Diarmuid O’Donovan was last night appointed as administrator of the Cork County Board.
As revealed in yesterday’s Irish Examiner, the county’s 2001 All-Ireland minor football winning manager takes up the newly-formed role where he will work alongside secretary Frank Murphy.
O’Donovan’s duties will include areas such as fixture planning, day-to-day responsibility for inter-county teams, responsibility for full-time coaching staff and liaising with the Munster Council.
Murphy will retain overall responsibility for the board’s financial, administrative and policy matters, as well as Páirc Uí Chaoimh’s redevelopment.
O’Donovan, the assistant chief executive with the Evening Echo, is a generally agreeable selection given his coaching experience and family which is steeped in Cork GAA — his father Donie having managed Cork’s footballers to the 1973 All-Ireland title.
Educated in St Finbarr’s Seminary College and UCC, O’Donovan coached a number of clubs such as his own St Nicholas as well as Carrigtwohill and Cill Na Martra.
He has also recently been involved in the onerous overhauling of Cork’s underage structure and chaired the grading committee, a difficult brief which involved insisting on club teams playing at different levels.
A fluent Irish speaker, O’Donovan has regularly contributed to Raidió na Gaeltachta and is a columnist as well with the Evening Echo.

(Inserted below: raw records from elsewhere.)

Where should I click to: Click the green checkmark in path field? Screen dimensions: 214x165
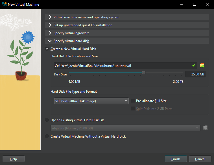[x=193, y=66]
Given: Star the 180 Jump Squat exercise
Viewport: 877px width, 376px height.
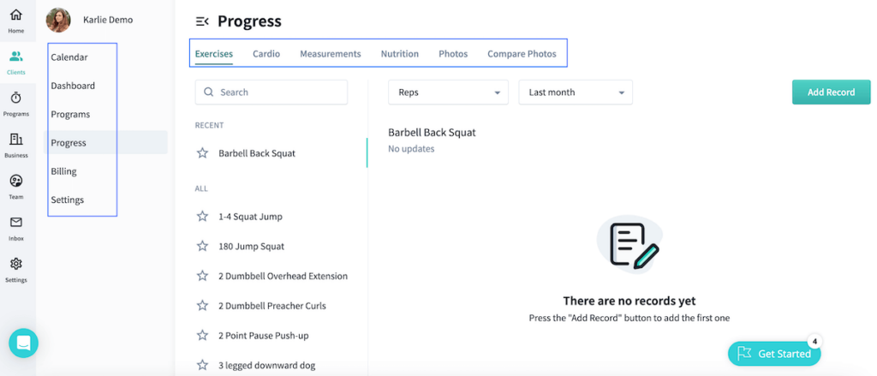Looking at the screenshot, I should tap(203, 246).
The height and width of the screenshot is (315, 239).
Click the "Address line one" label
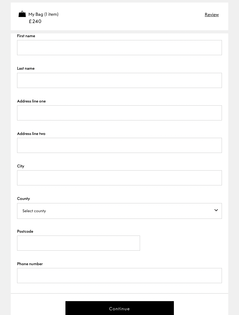[x=31, y=101]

He was also part of the ill-fated Teddy Holland management team which had to step down following the players’ strike in 2007.
In his own playing career, O’Donovan suffered a serious knee injury in his 20s but made a full recovery to line out again for his club. He enjoys a good friendship with Jimmy Barry-Murphy whom he would have known through his father’s managing of the victorious 1973 team.

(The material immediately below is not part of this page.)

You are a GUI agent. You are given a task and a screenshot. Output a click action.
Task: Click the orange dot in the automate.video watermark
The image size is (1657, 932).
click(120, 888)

Meanwhile, Kerry selector Mikey Sheehy admits the level of preparation among inter-county players has reached “a crazy level”.
Sheehy, who will be on the team’s flight to a warm weather training camp in Portugal tomorrow before they hope to stave off Division 1 relegation when they travel to Omagh on Sunday week, said: “It is the thing that has shocked, maybe that’s a bit strong, amazed me most since I joined Eamonn [Fitzmaurice] and the Kerry set-up.
“Now that I am involved at the coal face as it were, I am even more amazed at the work that players have to put in and the lifestyles they have to lead, down to the glass of water instead of the cup of tea.
“It’s gone to a crazy level — even the work that Eamonn, Cian [O’Neill] and Diarmuid Murphy put in, it’s incredible.
“The training is totally different than in our day but the back-up is fantastic. It’s a science now and you do have to train your teams, if you want to compete.”
Sheehy compares the current crop of Kerry players to elite sportsmen. “These lads are like professional soccer players, their conditioning is frightening and I think that sometimes supporters and punters forget this.
“I am only talking about the Kerry lads but I am sure the other counties are the same, training two nights a week, gymwork two mornings a week at 7am and games most weekends.
“Then scans, blood tests and so much more... they are utterly dedicated, it’s a professional set-up and I do think that players are well looked after but boy, do they deserve it.”